I suspect, though, that reviewing isn't quite the whole story. Above and beyond whatever professional and amateur envy drives these bilious spasms, there is the inescapable fact that writing is a lonely trade. There's no getting around the fact that it requires the spending of long hours alone in rooms where nothing else goes on, apart from the odd intrusive phonecall. We are forced to live the lives of misanthropic recluses simply to do the job, and all too often find ourselves growing into the role.

The mere fact of working in solitude needn't in itself make us ratty. There are (and were) plenty of professions that demand it. Do we expect security guards on night duty to be bad-tempered? Rather the reverse, one would have thought. Victorian lighthouse-keepers might have been a little wild-eyed, but surely not permanently tetchy. It's more that writing involves a continuous process of self-appraisal, precisely because you don't know as you set to on any given day what or how you're going to do. And the only authority in the vicinity to condemn the chaff for what it is, is you. So you're playing the roles of both master and apprentice, raising your own hopes but also letting yourself down.

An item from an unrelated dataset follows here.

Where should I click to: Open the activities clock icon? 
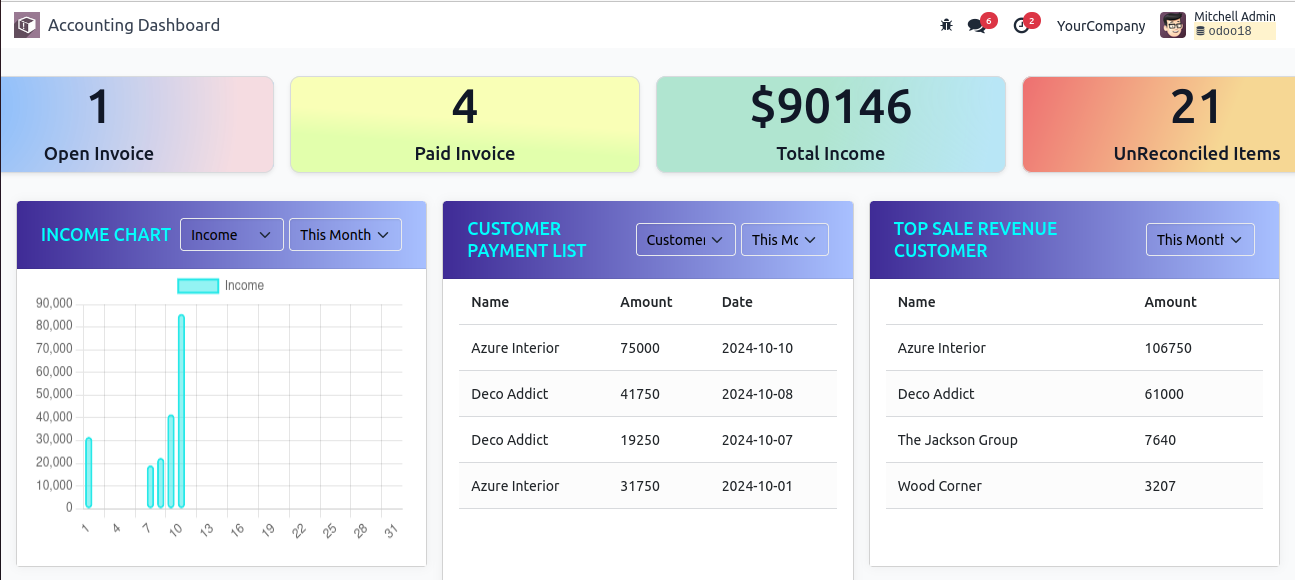(x=1021, y=26)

Jack Nicholson's portrayal of the writer in whom all social graces have atrophied through disuse in James L Brooks' As Good As It Gets (1997), remains the touchstone. He manages to get out to a café each day, but only to make a bullying nuisance of himself on arrival. The list of real-life examples of such types could quite possibly serve as a history of western letters.

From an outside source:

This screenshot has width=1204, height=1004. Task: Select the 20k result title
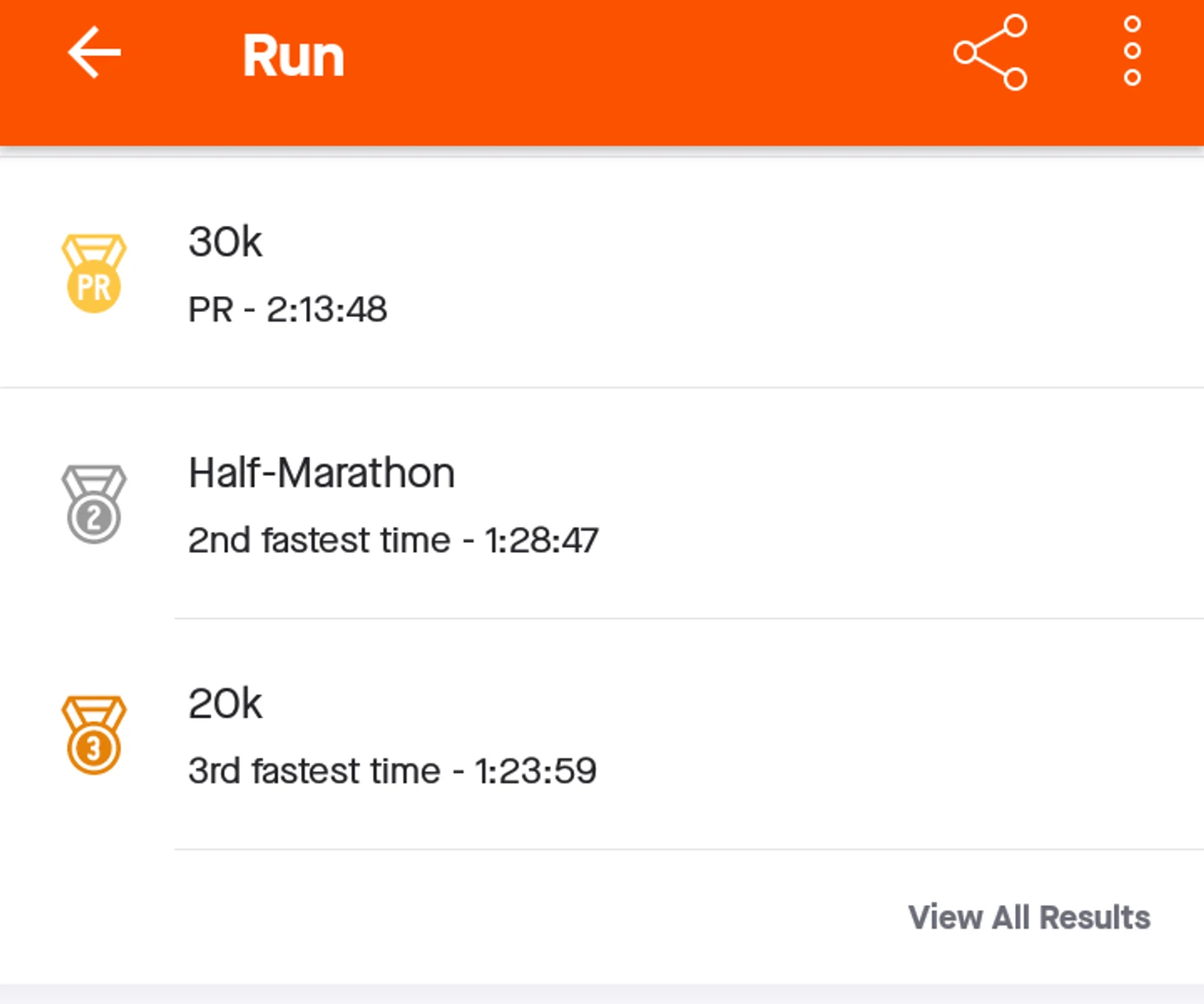(225, 705)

Is there a cure? I think not. We must just accept that backbiting is innate to the literary world. And it may be that we prefer our writers to be irascible old spooks. It was said of the late jazz cornetist Ruby Braff that he positively delighted in being unamenable to pleasantries. When wished a happy new year by a colleague, he who was capable of angelic delicacy in his work snarled back, "Don't tell me what kind of year to have!"

Spoken like a writer.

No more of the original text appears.